出版許諾契約に基づいて、出版者があらためて複製ないし増刷する場合にも、著作権法第82条第2項の通知を要するかについては、右通知義務が、著作者の人格的利益を保護する目的に出た著作者の著作物を修正増減する権利を確保しようとするものであつて、著作者の人格権に由来するものであるから、これを積極に解するのが相当であり、前記法条が類推適用されるものといわなければならない。
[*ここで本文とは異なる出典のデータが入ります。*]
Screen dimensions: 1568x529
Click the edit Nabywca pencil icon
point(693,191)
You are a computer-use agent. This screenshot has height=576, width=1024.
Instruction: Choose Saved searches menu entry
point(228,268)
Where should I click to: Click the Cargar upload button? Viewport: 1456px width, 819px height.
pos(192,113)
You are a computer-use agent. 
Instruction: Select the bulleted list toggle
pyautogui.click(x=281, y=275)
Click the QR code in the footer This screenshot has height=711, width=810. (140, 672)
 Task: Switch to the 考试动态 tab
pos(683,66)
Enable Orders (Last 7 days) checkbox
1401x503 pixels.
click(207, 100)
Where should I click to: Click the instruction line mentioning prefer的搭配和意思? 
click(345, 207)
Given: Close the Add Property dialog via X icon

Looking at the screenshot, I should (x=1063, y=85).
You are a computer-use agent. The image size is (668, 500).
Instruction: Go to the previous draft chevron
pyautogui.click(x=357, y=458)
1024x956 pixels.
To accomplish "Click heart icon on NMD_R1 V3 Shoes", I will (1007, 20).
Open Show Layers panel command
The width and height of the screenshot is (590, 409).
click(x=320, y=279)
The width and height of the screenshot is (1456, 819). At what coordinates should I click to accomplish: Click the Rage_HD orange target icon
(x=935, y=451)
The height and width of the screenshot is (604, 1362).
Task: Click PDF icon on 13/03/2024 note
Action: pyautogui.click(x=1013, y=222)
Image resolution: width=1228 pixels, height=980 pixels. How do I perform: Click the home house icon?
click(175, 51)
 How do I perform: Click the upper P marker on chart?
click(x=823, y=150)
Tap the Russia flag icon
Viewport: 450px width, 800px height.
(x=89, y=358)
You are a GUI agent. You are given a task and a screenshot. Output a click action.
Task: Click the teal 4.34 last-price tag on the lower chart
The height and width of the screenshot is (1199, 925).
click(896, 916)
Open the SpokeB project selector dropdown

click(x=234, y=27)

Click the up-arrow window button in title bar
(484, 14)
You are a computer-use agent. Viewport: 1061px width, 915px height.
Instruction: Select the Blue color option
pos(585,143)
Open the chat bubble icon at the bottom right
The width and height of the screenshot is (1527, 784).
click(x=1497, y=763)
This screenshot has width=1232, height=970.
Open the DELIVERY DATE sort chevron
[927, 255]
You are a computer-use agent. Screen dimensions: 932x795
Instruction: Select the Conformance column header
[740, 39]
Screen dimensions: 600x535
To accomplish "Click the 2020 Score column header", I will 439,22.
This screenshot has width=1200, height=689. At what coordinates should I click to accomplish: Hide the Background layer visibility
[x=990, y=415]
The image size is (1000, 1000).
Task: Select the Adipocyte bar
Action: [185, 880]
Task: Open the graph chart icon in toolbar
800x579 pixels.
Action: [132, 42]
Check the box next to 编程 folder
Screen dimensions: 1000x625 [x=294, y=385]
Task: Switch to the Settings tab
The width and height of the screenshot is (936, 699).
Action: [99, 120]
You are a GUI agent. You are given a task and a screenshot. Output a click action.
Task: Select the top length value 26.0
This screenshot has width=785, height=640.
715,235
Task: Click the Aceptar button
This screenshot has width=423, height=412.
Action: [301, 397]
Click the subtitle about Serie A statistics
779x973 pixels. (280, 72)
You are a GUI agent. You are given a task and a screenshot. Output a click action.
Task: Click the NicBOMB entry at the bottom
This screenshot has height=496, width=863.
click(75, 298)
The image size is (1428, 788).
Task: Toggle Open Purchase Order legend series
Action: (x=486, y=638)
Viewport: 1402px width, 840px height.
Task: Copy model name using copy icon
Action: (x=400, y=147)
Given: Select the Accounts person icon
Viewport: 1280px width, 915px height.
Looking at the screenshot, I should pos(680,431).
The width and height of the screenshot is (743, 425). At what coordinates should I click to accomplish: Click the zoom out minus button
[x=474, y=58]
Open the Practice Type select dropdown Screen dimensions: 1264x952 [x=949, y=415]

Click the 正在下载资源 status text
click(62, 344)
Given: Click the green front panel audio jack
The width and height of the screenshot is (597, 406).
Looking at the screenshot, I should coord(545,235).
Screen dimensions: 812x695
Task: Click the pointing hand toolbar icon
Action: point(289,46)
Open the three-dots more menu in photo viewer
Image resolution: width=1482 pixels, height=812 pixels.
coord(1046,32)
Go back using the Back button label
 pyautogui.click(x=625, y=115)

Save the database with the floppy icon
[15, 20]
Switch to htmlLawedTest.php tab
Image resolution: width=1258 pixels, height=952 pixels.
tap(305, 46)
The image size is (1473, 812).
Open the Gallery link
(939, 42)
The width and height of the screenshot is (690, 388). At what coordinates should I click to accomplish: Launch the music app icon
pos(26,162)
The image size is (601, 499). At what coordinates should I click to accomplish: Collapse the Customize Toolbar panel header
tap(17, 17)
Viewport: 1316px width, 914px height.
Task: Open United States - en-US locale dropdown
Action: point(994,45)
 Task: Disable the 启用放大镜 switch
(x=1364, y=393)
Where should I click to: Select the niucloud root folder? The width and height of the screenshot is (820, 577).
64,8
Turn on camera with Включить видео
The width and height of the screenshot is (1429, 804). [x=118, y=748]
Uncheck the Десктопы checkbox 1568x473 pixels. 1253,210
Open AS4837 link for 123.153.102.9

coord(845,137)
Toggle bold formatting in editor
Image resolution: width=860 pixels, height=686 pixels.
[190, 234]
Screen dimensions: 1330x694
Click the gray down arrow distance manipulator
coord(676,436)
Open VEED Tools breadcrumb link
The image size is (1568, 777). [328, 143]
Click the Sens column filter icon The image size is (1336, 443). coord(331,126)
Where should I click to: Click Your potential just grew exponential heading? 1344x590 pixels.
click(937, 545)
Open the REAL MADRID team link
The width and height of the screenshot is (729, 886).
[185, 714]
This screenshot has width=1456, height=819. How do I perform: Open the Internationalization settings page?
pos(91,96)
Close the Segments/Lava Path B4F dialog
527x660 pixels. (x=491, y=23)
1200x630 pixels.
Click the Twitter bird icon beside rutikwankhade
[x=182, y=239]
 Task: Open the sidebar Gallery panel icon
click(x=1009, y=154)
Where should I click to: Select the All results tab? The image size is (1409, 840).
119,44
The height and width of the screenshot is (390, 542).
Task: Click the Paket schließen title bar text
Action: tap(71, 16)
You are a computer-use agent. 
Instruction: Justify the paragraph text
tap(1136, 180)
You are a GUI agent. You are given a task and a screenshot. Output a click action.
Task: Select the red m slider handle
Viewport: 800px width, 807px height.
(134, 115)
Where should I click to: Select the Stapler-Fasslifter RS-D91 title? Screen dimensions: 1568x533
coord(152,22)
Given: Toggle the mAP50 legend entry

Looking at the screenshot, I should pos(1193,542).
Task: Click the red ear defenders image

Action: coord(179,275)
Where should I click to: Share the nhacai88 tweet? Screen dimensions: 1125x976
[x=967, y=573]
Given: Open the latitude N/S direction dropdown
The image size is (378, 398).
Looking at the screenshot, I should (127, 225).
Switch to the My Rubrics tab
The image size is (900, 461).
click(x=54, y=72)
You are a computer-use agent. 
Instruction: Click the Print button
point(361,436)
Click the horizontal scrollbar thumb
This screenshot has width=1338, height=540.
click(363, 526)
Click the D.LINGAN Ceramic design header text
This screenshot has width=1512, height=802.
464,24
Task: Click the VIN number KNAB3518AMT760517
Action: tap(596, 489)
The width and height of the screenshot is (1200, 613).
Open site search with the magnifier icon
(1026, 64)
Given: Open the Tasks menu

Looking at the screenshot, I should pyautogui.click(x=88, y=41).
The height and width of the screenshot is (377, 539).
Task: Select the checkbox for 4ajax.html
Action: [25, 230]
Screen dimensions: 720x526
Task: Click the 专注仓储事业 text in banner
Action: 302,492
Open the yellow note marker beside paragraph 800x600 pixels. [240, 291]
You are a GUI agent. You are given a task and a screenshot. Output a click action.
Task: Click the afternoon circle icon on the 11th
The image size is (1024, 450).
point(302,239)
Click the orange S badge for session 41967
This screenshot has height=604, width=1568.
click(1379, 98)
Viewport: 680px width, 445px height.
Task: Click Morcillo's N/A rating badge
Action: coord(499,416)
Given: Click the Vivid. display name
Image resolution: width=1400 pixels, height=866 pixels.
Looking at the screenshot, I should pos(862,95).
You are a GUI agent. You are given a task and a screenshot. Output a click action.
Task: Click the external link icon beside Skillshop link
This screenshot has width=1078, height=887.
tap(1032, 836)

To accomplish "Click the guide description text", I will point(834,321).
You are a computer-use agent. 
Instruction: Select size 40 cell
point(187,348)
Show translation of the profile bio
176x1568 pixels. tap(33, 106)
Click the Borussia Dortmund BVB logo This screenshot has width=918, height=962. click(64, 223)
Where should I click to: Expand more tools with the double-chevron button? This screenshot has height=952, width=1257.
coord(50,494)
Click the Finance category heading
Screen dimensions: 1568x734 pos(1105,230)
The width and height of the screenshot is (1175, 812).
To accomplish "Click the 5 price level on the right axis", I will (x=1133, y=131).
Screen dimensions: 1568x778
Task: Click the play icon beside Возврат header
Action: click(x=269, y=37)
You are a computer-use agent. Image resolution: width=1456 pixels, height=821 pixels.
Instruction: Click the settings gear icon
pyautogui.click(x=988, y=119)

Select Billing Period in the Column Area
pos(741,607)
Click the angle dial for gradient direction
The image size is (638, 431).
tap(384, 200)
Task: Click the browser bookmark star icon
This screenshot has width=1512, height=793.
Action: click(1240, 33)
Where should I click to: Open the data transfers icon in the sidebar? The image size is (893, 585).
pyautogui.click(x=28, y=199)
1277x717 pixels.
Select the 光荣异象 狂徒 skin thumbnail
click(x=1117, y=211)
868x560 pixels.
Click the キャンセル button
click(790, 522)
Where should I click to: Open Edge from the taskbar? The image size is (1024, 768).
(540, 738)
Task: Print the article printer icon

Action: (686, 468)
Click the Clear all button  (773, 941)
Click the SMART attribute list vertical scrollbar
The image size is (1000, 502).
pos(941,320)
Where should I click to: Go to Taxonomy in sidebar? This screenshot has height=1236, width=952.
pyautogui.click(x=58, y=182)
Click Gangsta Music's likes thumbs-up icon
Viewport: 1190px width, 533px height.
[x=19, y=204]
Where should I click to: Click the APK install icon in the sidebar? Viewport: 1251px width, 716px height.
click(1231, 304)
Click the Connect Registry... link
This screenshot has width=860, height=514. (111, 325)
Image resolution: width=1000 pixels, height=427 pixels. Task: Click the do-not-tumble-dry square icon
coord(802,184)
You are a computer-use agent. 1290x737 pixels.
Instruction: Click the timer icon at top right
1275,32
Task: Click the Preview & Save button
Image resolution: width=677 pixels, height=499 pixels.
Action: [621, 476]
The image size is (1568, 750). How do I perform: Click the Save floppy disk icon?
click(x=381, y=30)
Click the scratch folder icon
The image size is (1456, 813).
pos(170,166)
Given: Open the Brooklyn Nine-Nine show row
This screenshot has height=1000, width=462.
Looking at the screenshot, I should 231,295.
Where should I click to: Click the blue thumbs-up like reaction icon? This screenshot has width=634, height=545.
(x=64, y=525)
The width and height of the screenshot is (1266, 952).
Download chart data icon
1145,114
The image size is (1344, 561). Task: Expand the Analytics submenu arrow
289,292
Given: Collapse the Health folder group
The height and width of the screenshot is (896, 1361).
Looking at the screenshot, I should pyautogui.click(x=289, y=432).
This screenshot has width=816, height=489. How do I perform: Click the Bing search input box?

昭和48年10月31日東京地方裁判所[昭和48(ワ)5424]≫

本件出版許諾契約が出版権設定契約でない以上,原告には,出版権設定契約の成立を前提とした著作権法82条所定の諸権利(修正増減する権利,増刷の際に通知を受ける権利)は当然には認められない
平成13年11月30日東京地方裁判所[平成12(ワ)15312]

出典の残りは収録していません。